Europe’s largest nuclear power plant has faced a series of crises since Russian forces seized it more than a year ago amid a blaze of gunfire. Last summer, it was subject to repeated shelling and on at least one occasion artillery hit an area where spent nuclear fuel is stored.
Control of the plant, which is on the eastern bank of the Dnipro River, has given Moscow a degree of leverage over Ukraine’s energy production. It has not produced electricity for the grid since last year but even so it requires power from outside for safety purposes.
A single high-voltage cable has been bringing electricity in for much of the war. It has repeatedly been severed by shelling, leading to seven blackouts and the reliance on diesel generators, whose capacity can be measured in days, to keep safety systems running.
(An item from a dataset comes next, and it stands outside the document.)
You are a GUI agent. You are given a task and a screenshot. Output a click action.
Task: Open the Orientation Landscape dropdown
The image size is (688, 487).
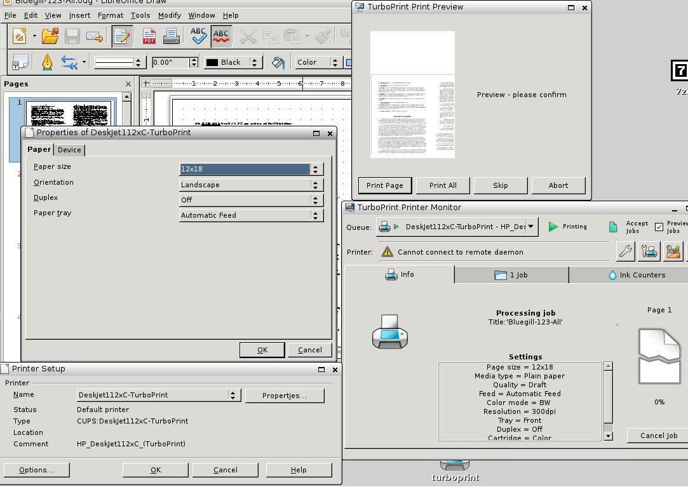click(x=252, y=185)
On each occasion the external power has been quickly restored.
The risk that Ukraine faces at the nuclear plant stands apart, even amid the destruction of Russia’s full scale invasion, which has led to the occupation of parts of the country and the flight into exile as refugees of more than 8 million people. The United Nations says it has confirmed the deaths of about 9,000 civilians, but that it believes “the actual figures are considerably higher.”
It is the first time that a nuclear power plant has found itself in an active battle zone, according to Mr. Grossi, and concern over a potential accident is particularly acute in a country that experienced the worst civilian nuclear disaster in history, at the Chernobyl plant in 1986.